You must read this important notice before you attempt to access the electronic version of the Prospectus through this website. The information on this page is not part of the Prospectus. If you do not understand it, you should consult your professional adviser without delay.
Lodgement of Prospectus with ASIC
The paper form of the electronic version of the Prospectus accessible through this website has been lodged with the Australian Securities and Investments Commission.
No offer of securities is made on the basis of the electronic version of the Prospectus accessible through this website. An application for securities can be made by completing the Entitlement and Acceptance Form attached to or accompanied by a paper form of the Prospectus which is available from Global Energy Ventures Ltd to selected applicants, and then lodging the form and the application monies in accordance with the details set out in the Prospectus and the relevant Entitlement and Acceptance Form.

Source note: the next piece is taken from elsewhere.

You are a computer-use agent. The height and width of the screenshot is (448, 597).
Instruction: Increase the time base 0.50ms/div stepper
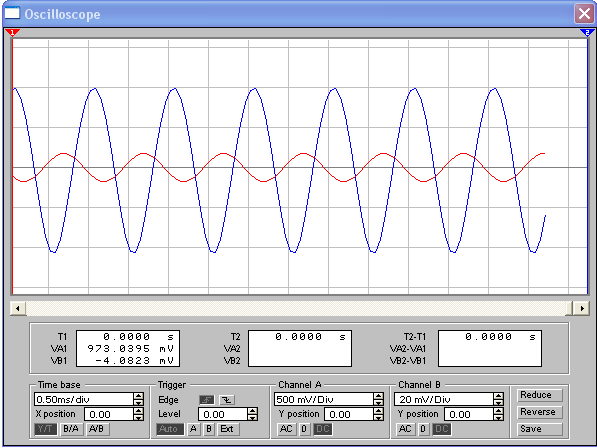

Nothing contained on this website or in the Prospectus constitutes investment, legal, business, tax or other advice. In particular, the information on this website and in the Prospectus does not take into account your investment objectives, financial situation or particular needs. In making an investment decision, you must rely on your own examination of the Company and the securities and terms of the offering, including the merits and risks involved. You should consult your professional adviser for legal, business or tax advice.
For legal reasons, the electronic version of the Prospectus accessible through this website is available to persons accessing this website from within Australia or New Zealand only. If you are accessing this website from anywhere outside Australia or New Zealand, please do not download the electronic version of the Prospectus.
The Prospectus does not constitute an offer of securities in any jurisdiction where, or to any person to whom, it would not be lawful to issue the Prospectus or make the offer. It is the responsibility of any applicant outside Australia or New Zealand to ensure compliance with all laws of any country relevant to their applications, and any such applicant should consult their professional advisers as to whether any government or other consents are required, or whether any formalities need to be observed to enable them to apply for and be issued any securities.
It is not practicable for the Company to comply generally with the securities laws of overseas jurisdictions having regard to the number of overseas shareholders, the number and value of securities these shareholders would be offered and the cost of complying with regulatory requirements in each relevant jurisdiction. Accordingly, the offer pursuant to the Prospectus is only being extended, and securities will only be issued, to shareholders with a registered address in Australia and New Zealand.
By proceeding, you acknowledge and agree to the above statements.